Information about the length of hospitalizations and the average cost of hospitalization per unit have been included in the present table (now Table 6)

 

Discussion

 

L266-267. “Moreover, previous studies have been conducted consisted with this study design’s characteristic [17, 23, 25].” This sentence is unclear.

We clarified the sentence in the text, as suggested.

 

L270. What does “all” refer to?

We explained better in the text.

 

L275. The percentage of patients with somatoform disorder could be added to make the comparison easier.

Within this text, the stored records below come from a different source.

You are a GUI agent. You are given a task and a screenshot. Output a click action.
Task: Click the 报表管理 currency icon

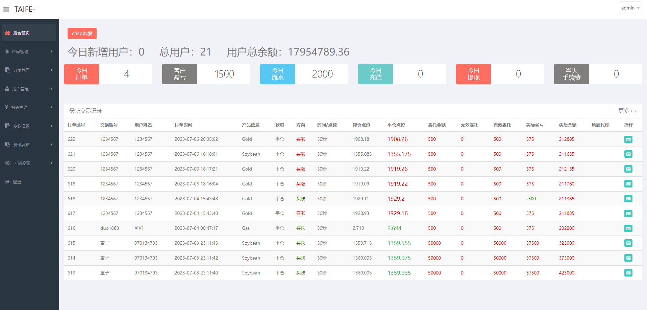click(6, 107)
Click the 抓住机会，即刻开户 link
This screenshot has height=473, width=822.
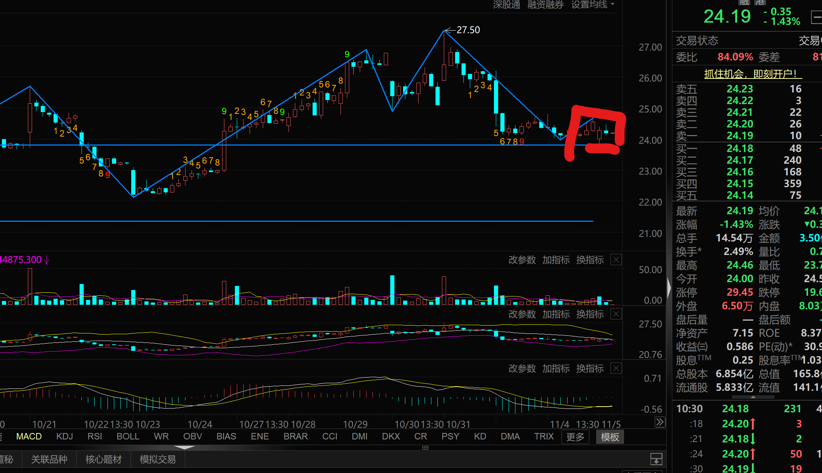coord(753,74)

We modified the sentence reporting the percentages of patients who received the diagnosis of somatoform disorder in comparison with patients fulfilling the diagnostic criteria for SSD.

 

L284-287. Does this refer to SSD or to MUPS?

It refers to MUPS.

 

Language typos

L55 “who”

L57 “don’t”

L66 “between”

L98 “letters”

We corrected the typos errors.

 

References:

 

de Waal, M. W. M., Arnold, I. A., Eekhof, J. A. H., & van Hemert, A. M. (2004). Somatoform disorders in general practice: Prevalence, functional impairment and comorbidity with anxiety and depressive disorders. The British Journal of Psychiatry184, 470–476. https://doi.org/10.1192/bjp.184.6.470

 

Konnopka, A., Schaefert, R., Heinrich, S., Kaufmann, C., Luppa, M., Herzog, W., & König, H.-H. (2012). Economics of medically unexplained symptoms: A systematic review of the literature. Psychotherapy and Psychosomatics81, 265–275. https://doi.org/10.1159/000337349

We added these citations in the reference section.


Author Response File: Author Response.pdf

Round  2

Reviewer 2 Report

The authors have improved the manuscript, congratulations! I have only a few remaining comments regarding percentages reported in the tables. As many readers focus only on the percentages and not the actual numbers, it is important that those numbers are clear. I am adding my suggestions in a separate file. 

Comments for author File: Comments.pdf

Author Response

Reviewer 1

 

Table 1

Thank you for your comments. We modified table 1, as suggested.

 

Table 2

We corrected the error regarding hyphen.

We corrected the number after digits for average age.

 

Table 3

We modified the table properly, as suggested.

 

L192: n=101

We corrected the error, as suggested.